| TASK |
Write out again, exactly, the lines below starting at the one with "Instruction: Click the star rating icons" and ending at the one with "Screen dimensions: 890x727".

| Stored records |
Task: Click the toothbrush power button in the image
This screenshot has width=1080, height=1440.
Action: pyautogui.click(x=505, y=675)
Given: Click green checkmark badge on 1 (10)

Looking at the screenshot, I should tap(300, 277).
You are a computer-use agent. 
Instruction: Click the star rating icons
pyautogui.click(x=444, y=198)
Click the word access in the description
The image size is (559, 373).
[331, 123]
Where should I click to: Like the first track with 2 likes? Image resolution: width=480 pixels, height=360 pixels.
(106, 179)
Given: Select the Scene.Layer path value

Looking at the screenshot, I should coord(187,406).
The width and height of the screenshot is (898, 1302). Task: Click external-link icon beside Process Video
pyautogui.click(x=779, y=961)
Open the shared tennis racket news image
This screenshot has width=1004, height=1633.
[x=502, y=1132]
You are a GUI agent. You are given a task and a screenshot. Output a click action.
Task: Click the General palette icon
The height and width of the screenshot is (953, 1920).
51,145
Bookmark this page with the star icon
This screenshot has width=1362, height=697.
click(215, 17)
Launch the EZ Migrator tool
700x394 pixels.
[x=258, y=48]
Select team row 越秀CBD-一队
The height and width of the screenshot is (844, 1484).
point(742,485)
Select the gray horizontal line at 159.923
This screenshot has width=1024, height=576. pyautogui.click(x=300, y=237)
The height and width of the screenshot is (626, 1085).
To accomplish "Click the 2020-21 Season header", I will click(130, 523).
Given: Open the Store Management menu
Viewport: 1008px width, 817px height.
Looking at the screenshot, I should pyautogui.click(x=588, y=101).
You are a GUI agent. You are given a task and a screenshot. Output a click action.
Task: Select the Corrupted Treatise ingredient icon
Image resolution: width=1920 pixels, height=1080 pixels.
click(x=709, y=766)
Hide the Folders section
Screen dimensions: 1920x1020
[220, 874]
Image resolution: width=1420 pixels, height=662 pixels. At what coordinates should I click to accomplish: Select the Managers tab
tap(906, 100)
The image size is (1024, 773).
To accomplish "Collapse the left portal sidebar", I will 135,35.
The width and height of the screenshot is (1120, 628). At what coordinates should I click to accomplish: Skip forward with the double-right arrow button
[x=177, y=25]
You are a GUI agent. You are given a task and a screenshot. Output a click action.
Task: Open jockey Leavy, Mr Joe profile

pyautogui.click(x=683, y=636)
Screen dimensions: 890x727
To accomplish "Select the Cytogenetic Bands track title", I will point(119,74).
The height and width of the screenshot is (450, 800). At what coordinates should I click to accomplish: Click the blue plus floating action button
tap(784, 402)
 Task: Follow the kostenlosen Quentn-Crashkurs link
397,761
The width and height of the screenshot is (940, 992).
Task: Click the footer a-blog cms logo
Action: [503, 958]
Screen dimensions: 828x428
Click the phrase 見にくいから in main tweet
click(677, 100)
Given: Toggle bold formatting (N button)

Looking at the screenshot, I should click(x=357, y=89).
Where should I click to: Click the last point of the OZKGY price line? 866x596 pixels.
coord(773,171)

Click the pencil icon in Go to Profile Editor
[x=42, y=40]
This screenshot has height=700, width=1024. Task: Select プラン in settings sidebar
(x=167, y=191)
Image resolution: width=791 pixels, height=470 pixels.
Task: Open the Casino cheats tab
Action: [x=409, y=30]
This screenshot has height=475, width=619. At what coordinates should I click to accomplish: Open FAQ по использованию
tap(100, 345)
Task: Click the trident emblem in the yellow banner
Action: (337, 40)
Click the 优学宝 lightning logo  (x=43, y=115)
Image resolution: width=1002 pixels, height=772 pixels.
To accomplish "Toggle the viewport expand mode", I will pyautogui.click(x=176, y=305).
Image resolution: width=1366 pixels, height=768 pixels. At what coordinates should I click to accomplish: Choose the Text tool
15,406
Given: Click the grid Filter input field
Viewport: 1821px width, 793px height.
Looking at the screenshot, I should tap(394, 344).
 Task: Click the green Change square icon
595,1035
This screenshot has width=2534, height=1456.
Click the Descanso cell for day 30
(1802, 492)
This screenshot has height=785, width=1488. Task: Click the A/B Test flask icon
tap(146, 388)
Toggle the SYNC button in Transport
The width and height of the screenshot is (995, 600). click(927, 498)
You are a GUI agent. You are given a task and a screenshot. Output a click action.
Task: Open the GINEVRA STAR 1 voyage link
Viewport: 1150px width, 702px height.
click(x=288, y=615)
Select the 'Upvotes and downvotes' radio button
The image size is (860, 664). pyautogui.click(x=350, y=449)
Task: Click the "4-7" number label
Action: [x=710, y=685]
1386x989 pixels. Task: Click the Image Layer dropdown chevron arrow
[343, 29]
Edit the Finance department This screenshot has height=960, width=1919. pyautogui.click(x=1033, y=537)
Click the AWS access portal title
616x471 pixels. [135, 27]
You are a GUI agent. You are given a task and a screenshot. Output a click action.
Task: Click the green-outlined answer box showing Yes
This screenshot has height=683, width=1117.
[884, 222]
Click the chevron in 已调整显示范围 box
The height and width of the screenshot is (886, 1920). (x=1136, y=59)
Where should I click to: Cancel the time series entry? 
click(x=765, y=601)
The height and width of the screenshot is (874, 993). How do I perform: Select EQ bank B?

| EXERCISE SOLUTION |
Instruction: Click the star rating icons
pyautogui.click(x=444, y=198)
Click the word access in the description
The image size is (559, 373).
[331, 123]
Where should I click to: Like the first track with 2 likes? Image resolution: width=480 pixels, height=360 pixels.
(106, 179)
Given: Select the Scene.Layer path value

Looking at the screenshot, I should coord(187,406).
The width and height of the screenshot is (898, 1302). Task: Click external-link icon beside Process Video
pyautogui.click(x=779, y=961)
Open the shared tennis racket news image
This screenshot has width=1004, height=1633.
[x=502, y=1132]
You are a GUI agent. You are given a task and a screenshot. Output a click action.
Task: Click the General palette icon
The height and width of the screenshot is (953, 1920).
51,145
Bookmark this page with the star icon
This screenshot has width=1362, height=697.
click(215, 17)
Launch the EZ Migrator tool
700x394 pixels.
[x=258, y=48]
Select team row 越秀CBD-一队
The height and width of the screenshot is (844, 1484).
point(742,485)
Select the gray horizontal line at 159.923
This screenshot has width=1024, height=576. pyautogui.click(x=300, y=237)
The height and width of the screenshot is (626, 1085).
To accomplish "Click the 2020-21 Season header", I will click(130, 523).
Given: Open the Store Management menu
Viewport: 1008px width, 817px height.
Looking at the screenshot, I should pyautogui.click(x=588, y=101).
You are a GUI agent. You are given a task and a screenshot. Output a click action.
Task: Select the Corrupted Treatise ingredient icon
Image resolution: width=1920 pixels, height=1080 pixels.
click(x=709, y=766)
Hide the Folders section
Screen dimensions: 1920x1020
[220, 874]
Image resolution: width=1420 pixels, height=662 pixels. At what coordinates should I click to accomplish: Select the Managers tab
tap(906, 100)
The image size is (1024, 773).
To accomplish "Collapse the left portal sidebar", I will 135,35.
The width and height of the screenshot is (1120, 628). At what coordinates should I click to accomplish: Skip forward with the double-right arrow button
[x=177, y=25]
You are a GUI agent. You are given a task and a screenshot. Output a click action.
Task: Open jockey Leavy, Mr Joe profile

pyautogui.click(x=683, y=636)
Screen dimensions: 890x727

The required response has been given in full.